Looking at the listing below, work out the number of lines where the string "computer" shows up, and give that number only.

[Dataset records]
== == ==

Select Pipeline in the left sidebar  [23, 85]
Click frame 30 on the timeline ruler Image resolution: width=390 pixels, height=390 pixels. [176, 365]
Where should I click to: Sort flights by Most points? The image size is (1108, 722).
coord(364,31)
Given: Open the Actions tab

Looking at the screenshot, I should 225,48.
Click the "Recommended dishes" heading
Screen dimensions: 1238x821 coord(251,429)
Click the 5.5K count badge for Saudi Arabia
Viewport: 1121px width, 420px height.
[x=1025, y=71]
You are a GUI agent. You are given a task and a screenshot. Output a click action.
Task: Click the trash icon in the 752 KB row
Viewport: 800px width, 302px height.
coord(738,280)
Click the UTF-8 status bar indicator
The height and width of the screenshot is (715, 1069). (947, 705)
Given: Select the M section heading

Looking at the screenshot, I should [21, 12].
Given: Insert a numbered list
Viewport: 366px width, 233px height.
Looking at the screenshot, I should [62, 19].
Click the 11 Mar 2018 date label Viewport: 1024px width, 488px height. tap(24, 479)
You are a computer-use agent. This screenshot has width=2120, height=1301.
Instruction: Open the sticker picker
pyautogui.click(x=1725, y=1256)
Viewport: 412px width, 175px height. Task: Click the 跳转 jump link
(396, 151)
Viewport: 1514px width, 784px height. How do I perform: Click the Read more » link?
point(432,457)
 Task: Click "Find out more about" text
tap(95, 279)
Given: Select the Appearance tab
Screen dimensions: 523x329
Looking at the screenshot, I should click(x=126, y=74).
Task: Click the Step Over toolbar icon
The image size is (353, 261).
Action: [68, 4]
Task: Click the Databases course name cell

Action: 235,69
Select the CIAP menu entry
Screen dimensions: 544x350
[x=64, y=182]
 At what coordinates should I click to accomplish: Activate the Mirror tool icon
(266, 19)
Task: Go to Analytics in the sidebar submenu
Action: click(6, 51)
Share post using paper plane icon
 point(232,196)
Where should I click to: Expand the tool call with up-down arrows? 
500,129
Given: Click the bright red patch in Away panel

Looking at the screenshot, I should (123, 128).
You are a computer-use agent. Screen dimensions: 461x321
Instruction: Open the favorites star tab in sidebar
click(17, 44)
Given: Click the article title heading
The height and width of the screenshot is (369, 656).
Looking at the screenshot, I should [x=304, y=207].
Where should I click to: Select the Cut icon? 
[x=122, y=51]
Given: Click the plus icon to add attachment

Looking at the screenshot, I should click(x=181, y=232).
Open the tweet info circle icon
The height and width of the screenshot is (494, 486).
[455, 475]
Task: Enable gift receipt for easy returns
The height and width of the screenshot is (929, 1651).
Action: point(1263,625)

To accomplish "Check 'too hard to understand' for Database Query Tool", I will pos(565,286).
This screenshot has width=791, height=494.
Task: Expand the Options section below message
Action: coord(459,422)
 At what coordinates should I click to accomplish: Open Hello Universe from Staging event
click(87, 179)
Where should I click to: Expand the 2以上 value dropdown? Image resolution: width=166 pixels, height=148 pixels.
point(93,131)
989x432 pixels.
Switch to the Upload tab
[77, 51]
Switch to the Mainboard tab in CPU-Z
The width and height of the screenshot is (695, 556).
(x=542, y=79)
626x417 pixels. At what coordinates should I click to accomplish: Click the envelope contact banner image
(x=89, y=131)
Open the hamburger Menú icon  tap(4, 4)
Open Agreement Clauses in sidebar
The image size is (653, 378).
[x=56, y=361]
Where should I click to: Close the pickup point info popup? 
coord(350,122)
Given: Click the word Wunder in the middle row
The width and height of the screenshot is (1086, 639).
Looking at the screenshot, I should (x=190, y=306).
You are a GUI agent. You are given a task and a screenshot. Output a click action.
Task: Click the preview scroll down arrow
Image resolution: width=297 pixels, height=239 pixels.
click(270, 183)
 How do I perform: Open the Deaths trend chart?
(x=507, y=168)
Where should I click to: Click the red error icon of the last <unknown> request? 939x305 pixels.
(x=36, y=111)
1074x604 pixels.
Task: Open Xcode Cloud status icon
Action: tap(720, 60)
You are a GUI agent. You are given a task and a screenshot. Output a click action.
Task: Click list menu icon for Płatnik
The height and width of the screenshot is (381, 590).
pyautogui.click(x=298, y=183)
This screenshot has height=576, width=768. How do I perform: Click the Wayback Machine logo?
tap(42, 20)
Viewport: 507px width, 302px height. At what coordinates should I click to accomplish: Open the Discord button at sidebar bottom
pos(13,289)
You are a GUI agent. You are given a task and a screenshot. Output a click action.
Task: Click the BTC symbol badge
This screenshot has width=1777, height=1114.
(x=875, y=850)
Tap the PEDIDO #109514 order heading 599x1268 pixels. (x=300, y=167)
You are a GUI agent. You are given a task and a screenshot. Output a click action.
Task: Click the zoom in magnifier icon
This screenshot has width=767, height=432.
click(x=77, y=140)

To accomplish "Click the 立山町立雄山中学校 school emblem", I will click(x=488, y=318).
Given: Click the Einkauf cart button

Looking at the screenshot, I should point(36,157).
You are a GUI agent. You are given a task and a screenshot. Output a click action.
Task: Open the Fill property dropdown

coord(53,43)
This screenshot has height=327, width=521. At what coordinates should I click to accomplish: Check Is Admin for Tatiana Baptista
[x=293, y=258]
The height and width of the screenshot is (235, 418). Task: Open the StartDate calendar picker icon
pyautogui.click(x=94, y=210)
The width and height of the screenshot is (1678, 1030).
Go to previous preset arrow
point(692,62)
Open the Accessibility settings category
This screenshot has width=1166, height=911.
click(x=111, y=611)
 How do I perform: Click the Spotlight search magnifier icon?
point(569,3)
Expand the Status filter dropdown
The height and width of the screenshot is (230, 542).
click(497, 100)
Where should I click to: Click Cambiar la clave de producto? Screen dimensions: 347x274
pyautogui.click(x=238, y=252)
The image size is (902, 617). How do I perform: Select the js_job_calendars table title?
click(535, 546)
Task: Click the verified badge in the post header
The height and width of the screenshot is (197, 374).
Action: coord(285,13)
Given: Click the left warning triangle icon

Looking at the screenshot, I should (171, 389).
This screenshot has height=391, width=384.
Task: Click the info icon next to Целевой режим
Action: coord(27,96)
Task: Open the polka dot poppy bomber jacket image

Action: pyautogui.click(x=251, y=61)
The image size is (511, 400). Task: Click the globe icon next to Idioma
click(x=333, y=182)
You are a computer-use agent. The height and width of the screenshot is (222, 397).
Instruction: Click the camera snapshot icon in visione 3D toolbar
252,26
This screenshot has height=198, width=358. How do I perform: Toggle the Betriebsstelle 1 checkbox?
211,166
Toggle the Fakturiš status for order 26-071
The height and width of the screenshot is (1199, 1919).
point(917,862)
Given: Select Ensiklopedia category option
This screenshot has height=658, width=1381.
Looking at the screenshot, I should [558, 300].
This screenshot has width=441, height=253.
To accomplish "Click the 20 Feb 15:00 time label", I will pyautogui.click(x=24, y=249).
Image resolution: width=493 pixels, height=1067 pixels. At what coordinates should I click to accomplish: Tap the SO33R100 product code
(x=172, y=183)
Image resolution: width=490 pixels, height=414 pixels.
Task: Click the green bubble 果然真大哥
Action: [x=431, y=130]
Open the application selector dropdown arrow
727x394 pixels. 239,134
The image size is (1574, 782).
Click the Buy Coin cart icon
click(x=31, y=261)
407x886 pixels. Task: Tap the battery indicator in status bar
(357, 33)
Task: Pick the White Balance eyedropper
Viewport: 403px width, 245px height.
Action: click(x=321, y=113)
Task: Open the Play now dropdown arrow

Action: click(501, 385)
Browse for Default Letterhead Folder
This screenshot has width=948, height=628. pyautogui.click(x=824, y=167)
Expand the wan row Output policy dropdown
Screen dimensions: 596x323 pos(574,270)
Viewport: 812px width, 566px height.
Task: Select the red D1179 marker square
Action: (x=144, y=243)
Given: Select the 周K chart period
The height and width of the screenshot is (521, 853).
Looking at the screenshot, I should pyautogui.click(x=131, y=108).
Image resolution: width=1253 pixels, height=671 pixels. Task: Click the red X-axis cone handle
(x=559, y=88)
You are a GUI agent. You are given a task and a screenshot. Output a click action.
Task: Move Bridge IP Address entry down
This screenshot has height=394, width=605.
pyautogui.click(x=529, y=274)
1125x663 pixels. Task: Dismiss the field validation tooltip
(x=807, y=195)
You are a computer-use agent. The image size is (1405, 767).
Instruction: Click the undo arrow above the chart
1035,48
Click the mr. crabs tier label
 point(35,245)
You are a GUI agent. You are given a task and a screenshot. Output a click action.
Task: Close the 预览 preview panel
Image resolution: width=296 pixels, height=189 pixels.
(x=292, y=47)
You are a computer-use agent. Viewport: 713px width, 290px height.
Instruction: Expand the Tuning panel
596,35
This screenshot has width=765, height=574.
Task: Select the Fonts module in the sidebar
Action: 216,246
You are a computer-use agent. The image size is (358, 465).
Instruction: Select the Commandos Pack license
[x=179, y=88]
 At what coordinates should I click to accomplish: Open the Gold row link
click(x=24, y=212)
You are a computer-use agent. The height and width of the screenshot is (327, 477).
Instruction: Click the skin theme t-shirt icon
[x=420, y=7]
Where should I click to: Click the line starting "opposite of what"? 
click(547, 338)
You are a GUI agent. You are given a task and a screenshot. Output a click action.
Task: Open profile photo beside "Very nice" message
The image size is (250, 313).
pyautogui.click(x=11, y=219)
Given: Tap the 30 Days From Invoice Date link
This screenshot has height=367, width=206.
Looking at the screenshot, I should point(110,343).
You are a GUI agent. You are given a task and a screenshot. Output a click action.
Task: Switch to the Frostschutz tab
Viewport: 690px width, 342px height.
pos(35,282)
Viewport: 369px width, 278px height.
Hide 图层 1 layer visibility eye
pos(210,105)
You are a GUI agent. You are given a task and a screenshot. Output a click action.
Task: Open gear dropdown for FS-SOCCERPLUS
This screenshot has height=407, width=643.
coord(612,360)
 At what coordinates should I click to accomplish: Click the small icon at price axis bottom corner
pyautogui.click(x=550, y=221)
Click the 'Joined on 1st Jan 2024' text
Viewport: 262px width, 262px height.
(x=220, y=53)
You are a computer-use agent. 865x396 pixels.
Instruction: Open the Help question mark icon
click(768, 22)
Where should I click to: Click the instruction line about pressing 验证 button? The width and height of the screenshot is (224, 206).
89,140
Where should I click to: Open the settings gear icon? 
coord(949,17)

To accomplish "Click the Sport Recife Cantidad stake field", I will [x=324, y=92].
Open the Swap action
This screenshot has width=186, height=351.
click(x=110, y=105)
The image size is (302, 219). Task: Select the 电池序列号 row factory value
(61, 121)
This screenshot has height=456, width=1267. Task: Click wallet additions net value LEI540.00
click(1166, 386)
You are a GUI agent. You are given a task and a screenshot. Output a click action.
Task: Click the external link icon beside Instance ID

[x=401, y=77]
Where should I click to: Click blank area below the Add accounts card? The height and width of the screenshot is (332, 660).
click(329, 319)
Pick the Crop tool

== == ==

[Task response] 8